What Family Separation Taught David Culver About Risk and Belonging
Culver has covered family separation in Xinjiang and, more recently, migration at the U.S.-Mexico border, stories he says circle back to a single idea: comfort and what people are willing to risk to get more of it for the generation after them. “We’re quick to admire the entrepreneur who risks everything on a new business venture, and rightly so,” he said. “But we spend less time thinking about the people who take an even greater risk, often with no guarantee they’ll ever see the reward themselves.” He’s also spent time with communities under strain due to migration, and said their concerns are legitimate and not something he waves away.
His own family’s history doesn’t change the questions he asks so much as how long he’s willing to sit with the answers, he said. His maternal grandparents left Cuba and started over in a new country, and his grandmother was alive for most of his life. He never asked her what it felt like to leave everything behind. “I think part of what I’m doing now is looking for those answers in other people’s stories,” he said.

Whether Being Cuban American and Gay Ever Opened or Closed a Door
Asked directly whether his identity has opened or closed doors for him in the field, Culver resisted the premise. “I’ve never really thought of myself as one thing or another, so it’s hard to point to a single identity and say, ‘That opened this particular door,’” he said. “I’m Cuban through my mom’s side, American through my dad’s. A practicing Catholic,” he added, joking that “in faith, and most sports to be fair, practicing was never going to make perfect.” “Add to that the person I happen to share my life with, and an ADD mind that has a habit of chasing a dozen thoughts at once. None of those things is usually what I lead with. They’re just parts of who I am.”

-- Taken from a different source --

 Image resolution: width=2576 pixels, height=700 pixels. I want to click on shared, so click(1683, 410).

If any of it has opened doors, he said, it isn’t because of the labels themselves. “It’s because they remind me not to assume too much about the person sitting across from me,” he said. “I’ve been reporting long enough to know how little I actually show up knowing. The person I’m interviewing is the expert on their own life. My job is to be open and curious enough to let them teach me something.” The moments his identity has closed doors, he said, are simply part of life. The bigger risk, in his view, is assuming you already understand someone before you’ve asked enough questions.

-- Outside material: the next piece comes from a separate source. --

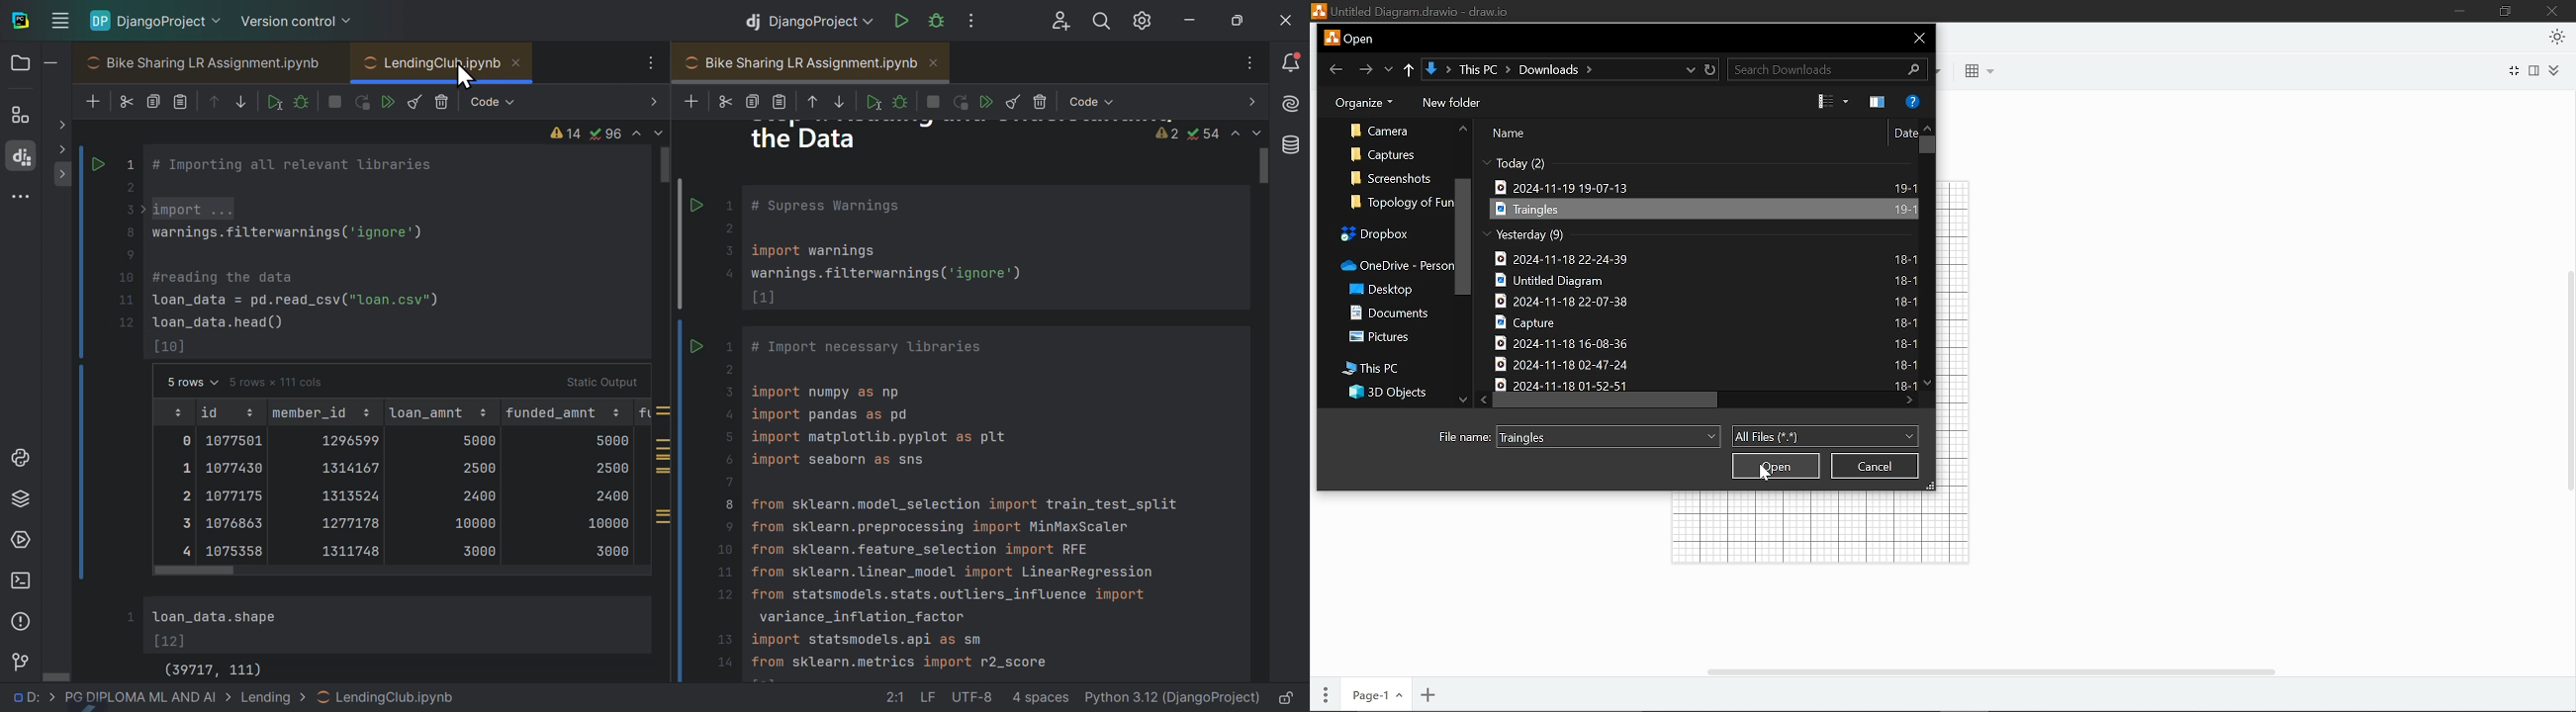 This screenshot has height=728, width=2576. I want to click on , so click(751, 100).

What David Culver Understands Now About Being an Outsider
Culver graduated from William and Mary with a degree in Hispanic Studies, a minor in Middle Eastern Studies, and some Arabic, which he admits never fully stuck. Given his background, he assumed CNN would eventually send him to Latin America or the Middle East. Instead, he was sent to Beijing and felt completely unprepared. Jeff Zucker, who ran CNN at the time, told him otherwise. “I’m not hiring you because you’re an expert,” Zucker told him. “I’m hiring you because you’ll go in with fresh eyes.” That reframed the assignment entirely, Culver said, because people who become too embedded in a place often stop noticing what makes it unique.

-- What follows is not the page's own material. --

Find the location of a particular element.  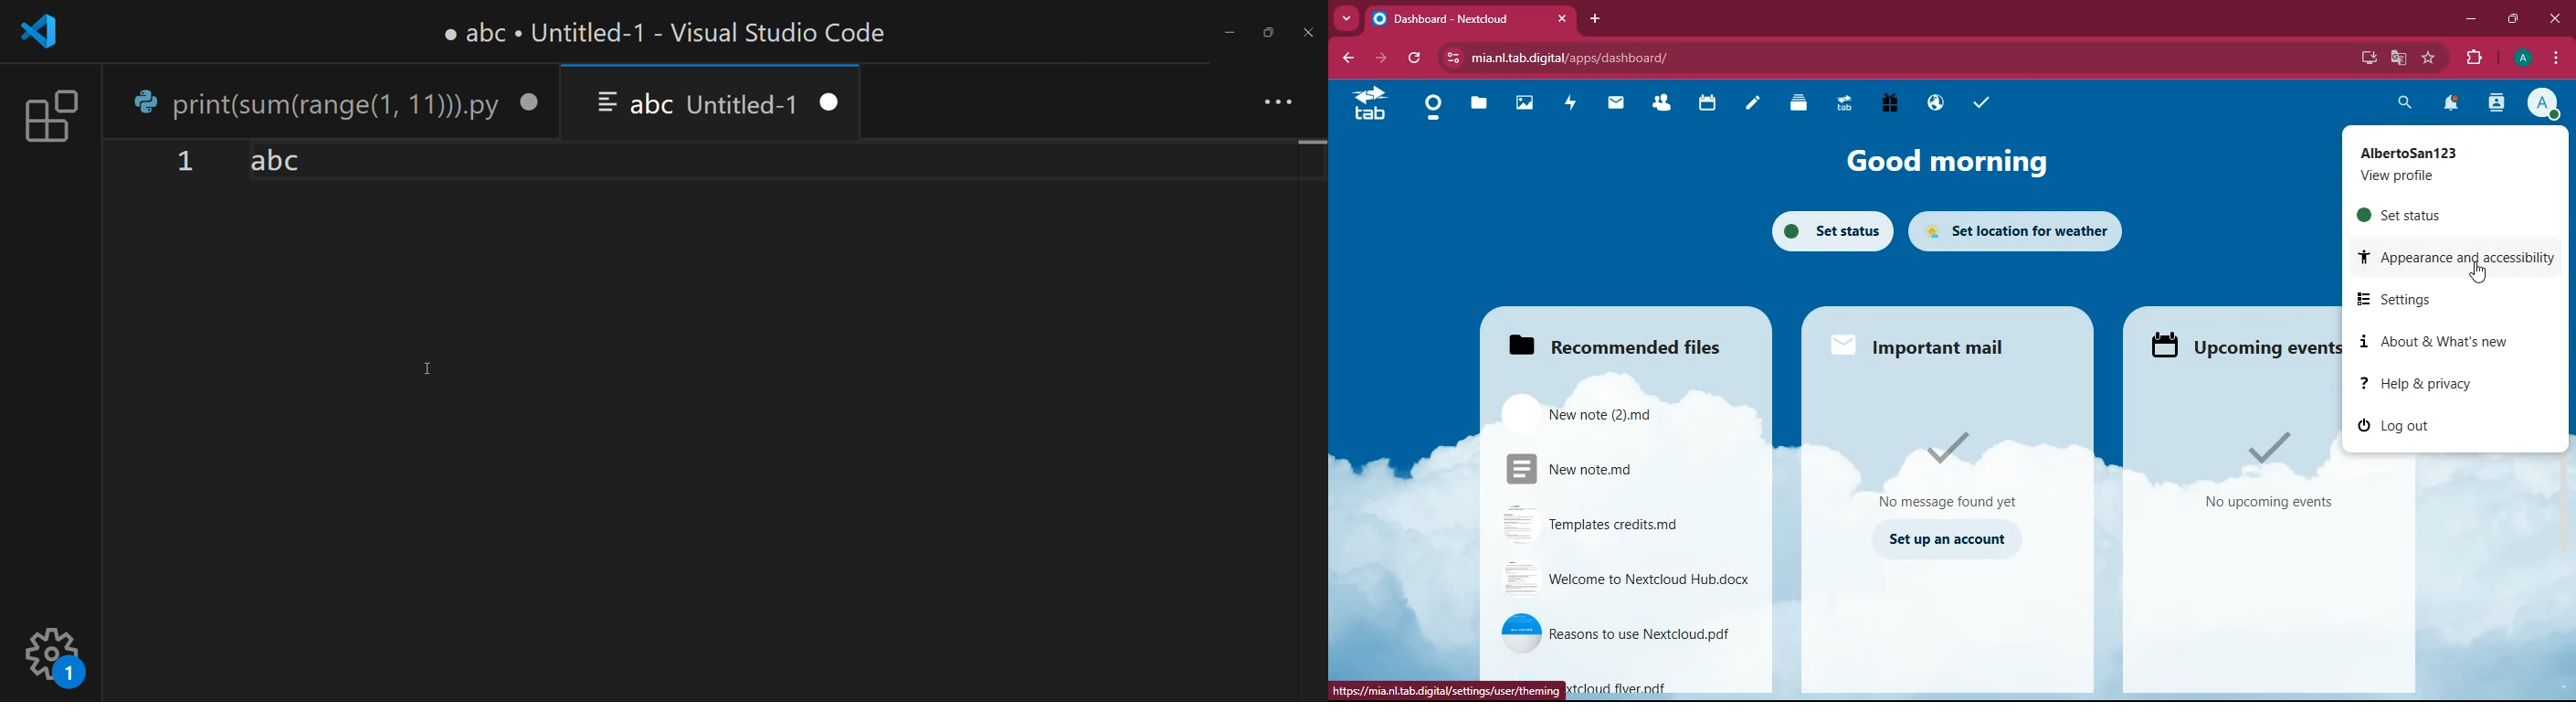

profile is located at coordinates (2544, 106).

He graduated from William and Mary, believing that being an outsider was a problem to eventually solve, that enough languages and enough history would turn him into an insider. He now believes the opposite. “Not quite belonging can be a gift,” he said. “It’s what keeps you noticing. It’s what keeps you curious. The danger isn’t being an outsider. The danger is pretending you’re an insider.”
His mother, he said, taught him a few things that stuck long before any of this: nobody likes a know-it-all, never overstay your welcome, and stand up straight. He’s still working on that last one.